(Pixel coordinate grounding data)
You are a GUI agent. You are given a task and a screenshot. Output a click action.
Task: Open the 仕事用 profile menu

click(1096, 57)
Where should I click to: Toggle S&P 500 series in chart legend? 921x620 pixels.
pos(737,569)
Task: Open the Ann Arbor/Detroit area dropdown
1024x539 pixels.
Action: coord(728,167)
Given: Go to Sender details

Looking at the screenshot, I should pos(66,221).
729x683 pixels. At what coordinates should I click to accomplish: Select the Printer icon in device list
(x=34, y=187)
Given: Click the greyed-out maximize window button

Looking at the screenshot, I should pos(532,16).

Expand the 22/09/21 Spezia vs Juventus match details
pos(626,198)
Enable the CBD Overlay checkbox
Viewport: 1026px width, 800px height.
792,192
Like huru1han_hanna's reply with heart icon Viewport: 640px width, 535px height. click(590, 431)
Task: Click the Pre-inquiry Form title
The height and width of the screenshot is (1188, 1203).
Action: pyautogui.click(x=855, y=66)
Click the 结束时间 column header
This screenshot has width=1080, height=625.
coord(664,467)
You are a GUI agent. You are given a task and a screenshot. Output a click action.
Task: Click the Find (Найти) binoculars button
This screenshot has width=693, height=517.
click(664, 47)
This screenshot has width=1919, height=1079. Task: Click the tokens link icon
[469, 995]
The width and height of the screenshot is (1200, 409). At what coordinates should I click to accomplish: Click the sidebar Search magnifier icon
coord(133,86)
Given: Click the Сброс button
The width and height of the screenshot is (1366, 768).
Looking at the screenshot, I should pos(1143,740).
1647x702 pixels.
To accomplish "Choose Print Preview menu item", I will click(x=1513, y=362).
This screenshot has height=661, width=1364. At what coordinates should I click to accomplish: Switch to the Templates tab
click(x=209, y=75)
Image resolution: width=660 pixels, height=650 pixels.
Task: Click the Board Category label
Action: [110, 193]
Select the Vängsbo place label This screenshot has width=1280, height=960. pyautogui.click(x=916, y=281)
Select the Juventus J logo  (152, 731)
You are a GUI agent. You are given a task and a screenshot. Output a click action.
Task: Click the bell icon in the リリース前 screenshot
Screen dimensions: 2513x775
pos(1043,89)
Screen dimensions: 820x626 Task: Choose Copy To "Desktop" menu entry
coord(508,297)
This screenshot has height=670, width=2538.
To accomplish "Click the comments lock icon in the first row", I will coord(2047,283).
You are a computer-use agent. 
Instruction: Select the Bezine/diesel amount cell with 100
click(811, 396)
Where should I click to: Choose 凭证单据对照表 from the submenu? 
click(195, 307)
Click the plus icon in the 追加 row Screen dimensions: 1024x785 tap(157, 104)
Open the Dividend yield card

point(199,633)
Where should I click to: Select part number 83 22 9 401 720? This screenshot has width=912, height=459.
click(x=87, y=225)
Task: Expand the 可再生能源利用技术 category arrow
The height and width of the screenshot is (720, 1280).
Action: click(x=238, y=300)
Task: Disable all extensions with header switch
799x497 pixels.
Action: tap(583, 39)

= Task instructions =
The records are to be retyped exactly. No line may be skipped.

= Task answer =
You are a GUI agent. You are given a task and a screenshot. Output a click action.
Task: Open the 仕事用 profile menu

click(1096, 57)
Where should I click to: Toggle S&P 500 series in chart legend? 921x620 pixels.
pos(737,569)
Task: Open the Ann Arbor/Detroit area dropdown
1024x539 pixels.
Action: coord(728,167)
Given: Go to Sender details

Looking at the screenshot, I should pos(66,221).
729x683 pixels. At what coordinates should I click to accomplish: Select the Printer icon in device list
(x=34, y=187)
Given: Click the greyed-out maximize window button

Looking at the screenshot, I should pos(532,16).

Expand the 22/09/21 Spezia vs Juventus match details
pos(626,198)
Enable the CBD Overlay checkbox
Viewport: 1026px width, 800px height.
792,192
Like huru1han_hanna's reply with heart icon Viewport: 640px width, 535px height. click(590, 431)
Task: Click the Pre-inquiry Form title
The height and width of the screenshot is (1188, 1203).
Action: pyautogui.click(x=855, y=66)
Click the 结束时间 column header
This screenshot has width=1080, height=625.
coord(664,467)
You are a GUI agent. You are given a task and a screenshot. Output a click action.
Task: Click the Find (Найти) binoculars button
This screenshot has width=693, height=517.
click(664, 47)
This screenshot has width=1919, height=1079. Task: Click the tokens link icon
[469, 995]
The width and height of the screenshot is (1200, 409). At what coordinates should I click to accomplish: Click the sidebar Search magnifier icon
coord(133,86)
Given: Click the Сброс button
The width and height of the screenshot is (1366, 768).
Looking at the screenshot, I should pos(1143,740).
1647x702 pixels.
To accomplish "Choose Print Preview menu item", I will click(x=1513, y=362).
This screenshot has height=661, width=1364. At what coordinates should I click to accomplish: Switch to the Templates tab
click(x=209, y=75)
Image resolution: width=660 pixels, height=650 pixels.
Task: Click the Board Category label
Action: [110, 193]
Select the Vängsbo place label This screenshot has width=1280, height=960. pyautogui.click(x=916, y=281)
Select the Juventus J logo  (152, 731)
You are a GUI agent. You are given a task and a screenshot. Output a click action.
Task: Click the bell icon in the リリース前 screenshot
Screen dimensions: 2513x775
pos(1043,89)
Screen dimensions: 820x626 Task: Choose Copy To "Desktop" menu entry
coord(508,297)
This screenshot has height=670, width=2538.
To accomplish "Click the comments lock icon in the first row", I will coord(2047,283).
You are a computer-use agent. 
Instruction: Select the Bezine/diesel amount cell with 100
click(811, 396)
Where should I click to: Choose 凭证单据对照表 from the submenu? 
click(195, 307)
Click the plus icon in the 追加 row Screen dimensions: 1024x785 tap(157, 104)
Open the Dividend yield card

point(199,633)
Where should I click to: Select part number 83 22 9 401 720? This screenshot has width=912, height=459.
click(x=87, y=225)
Task: Expand the 可再生能源利用技术 category arrow
The height and width of the screenshot is (720, 1280).
Action: click(x=238, y=300)
Task: Disable all extensions with header switch
799x497 pixels.
Action: tap(583, 39)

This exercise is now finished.